The Great Escape

August 29, 2003

The Great Escape is based on the 1963 movie starring Steve McQueen. According to the IMDB the plot of the movie is:

Several hundred Allied POWs plan a mass escape from a German POW camp.

In the game, it’s you and a couple other guys. No biggie. It would have been difficult and annoying to have a “couple hundred” NPCs just hanging around being in the way anyway.

As a general rule, I have high hopes for most games that end up in my lap. I am fully aware that crappy games do come out and in fact outnumber the quality ones, but I am an optimist so I like to give games the benefit of the doubt. I try to give them a chance to prove to me that they can be good before I write them off as Bargain Bin games. Unfortunately for The Great Escape, that challenge seemed a little too daunting.

I don’t want to spend the entire review ripping on the game because you and I both know that this is a fully subjective topic and somewhere out there is a huge Steve McQueen fan that has been dying for a game based on this very movie. This review might have carried a more positive tone if that person had been me, but it wasn’t.

The beginning of the game is where you are captured by the Germans and placed in the POW camp. You start out in a plane where you have to fight off enemy planes with a mounted machine gun. Quite frankly, my frustration started this early in the game. It was almost immediately that I noticed the controls just seemed “sluggish”. Everyone has had one of those dreams where you don’t feel like you can run fast enough to get away from the “bad guy”. Yeah, the controls feel like that. I felt like I was in slow motion and it got very annoying.

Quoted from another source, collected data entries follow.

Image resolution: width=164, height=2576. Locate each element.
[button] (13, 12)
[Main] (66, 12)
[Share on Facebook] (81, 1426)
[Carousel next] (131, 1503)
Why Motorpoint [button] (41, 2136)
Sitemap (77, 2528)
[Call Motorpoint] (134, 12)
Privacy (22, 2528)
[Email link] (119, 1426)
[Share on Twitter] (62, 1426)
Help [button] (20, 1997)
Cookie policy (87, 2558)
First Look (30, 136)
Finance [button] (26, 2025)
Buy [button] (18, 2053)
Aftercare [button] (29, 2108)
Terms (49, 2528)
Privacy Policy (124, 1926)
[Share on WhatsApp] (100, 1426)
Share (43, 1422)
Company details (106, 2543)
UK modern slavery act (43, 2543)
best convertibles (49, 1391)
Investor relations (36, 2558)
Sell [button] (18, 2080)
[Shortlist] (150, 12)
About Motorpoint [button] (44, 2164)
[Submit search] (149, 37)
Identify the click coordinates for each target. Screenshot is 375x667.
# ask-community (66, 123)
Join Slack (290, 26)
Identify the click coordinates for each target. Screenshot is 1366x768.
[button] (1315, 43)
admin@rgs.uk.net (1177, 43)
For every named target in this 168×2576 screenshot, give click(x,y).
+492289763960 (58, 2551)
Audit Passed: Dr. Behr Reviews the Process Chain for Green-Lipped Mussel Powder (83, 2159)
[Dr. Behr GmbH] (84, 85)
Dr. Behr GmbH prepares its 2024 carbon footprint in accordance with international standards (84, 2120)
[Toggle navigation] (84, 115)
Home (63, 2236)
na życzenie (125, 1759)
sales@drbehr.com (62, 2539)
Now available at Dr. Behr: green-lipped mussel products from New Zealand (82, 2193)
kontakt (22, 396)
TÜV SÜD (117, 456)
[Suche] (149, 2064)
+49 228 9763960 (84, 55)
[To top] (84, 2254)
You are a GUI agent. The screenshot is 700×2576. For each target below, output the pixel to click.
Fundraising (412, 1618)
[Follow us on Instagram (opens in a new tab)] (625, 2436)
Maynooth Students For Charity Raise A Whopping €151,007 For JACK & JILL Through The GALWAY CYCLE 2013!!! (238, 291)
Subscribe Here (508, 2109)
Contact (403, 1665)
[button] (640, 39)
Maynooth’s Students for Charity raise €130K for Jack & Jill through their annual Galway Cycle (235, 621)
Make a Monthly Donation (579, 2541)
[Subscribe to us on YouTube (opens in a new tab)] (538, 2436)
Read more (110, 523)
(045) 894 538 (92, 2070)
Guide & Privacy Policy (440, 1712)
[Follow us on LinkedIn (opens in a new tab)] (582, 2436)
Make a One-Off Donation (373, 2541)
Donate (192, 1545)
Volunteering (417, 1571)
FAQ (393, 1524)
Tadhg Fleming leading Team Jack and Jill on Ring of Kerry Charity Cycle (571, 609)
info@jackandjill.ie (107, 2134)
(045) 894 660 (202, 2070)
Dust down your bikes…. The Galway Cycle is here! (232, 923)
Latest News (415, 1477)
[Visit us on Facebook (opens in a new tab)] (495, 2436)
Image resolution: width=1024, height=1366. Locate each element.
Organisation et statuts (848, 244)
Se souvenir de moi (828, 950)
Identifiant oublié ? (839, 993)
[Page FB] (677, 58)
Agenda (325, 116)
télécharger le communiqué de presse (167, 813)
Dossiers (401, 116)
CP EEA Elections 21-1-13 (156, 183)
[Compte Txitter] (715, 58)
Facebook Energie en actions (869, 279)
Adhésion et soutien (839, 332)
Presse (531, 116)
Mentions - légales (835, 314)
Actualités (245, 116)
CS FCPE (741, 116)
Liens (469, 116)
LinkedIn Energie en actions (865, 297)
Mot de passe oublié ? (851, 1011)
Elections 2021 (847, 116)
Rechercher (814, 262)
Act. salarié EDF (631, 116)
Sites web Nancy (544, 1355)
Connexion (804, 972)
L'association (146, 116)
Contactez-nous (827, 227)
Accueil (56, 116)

My frustration was extended to the fact that I had to play that intro part a whopping 4 times before I found the stupid parachute and got to move on to the next level.

The game itself is very linear. As your progress thru each mission you basically run around talking to different people to complete tasks. Once you complete one task, you are given the next task. For what I played of the game, you never have more than one active task at a time; hence what I feel is a very guided and linear story. Some people prefer very linear gameplay, but I don’t personally care for it.

I may have some big problems with the game, but I can’t rip on the graphics too much. They weren’t awe inspiring, and I felt they were on par with what I had expected. However, the music in the game was just awful. I felt like I was listening to some generic 30 second track repeated over and over again.

To make matters worse, I got a hold of this game in the middle of my Knights of the Old Republic addiction. I set aside some time to pla
y
it hoping I would get into the story but it just didn’t happen. I got bored with the game after a very short time and just couldn’t play anymore.

I don’t know what kind of hand Gotham Games had in Serious Sam, but that game was loads of fun so I know they are capable of good material. The Great Escape just fell short in several key areas and fun happened to be one of them. It doesn’t happen very often, but I have to recommend that you let The Great Escape do exactly that.. escape right off the shelf and into the bargain bin.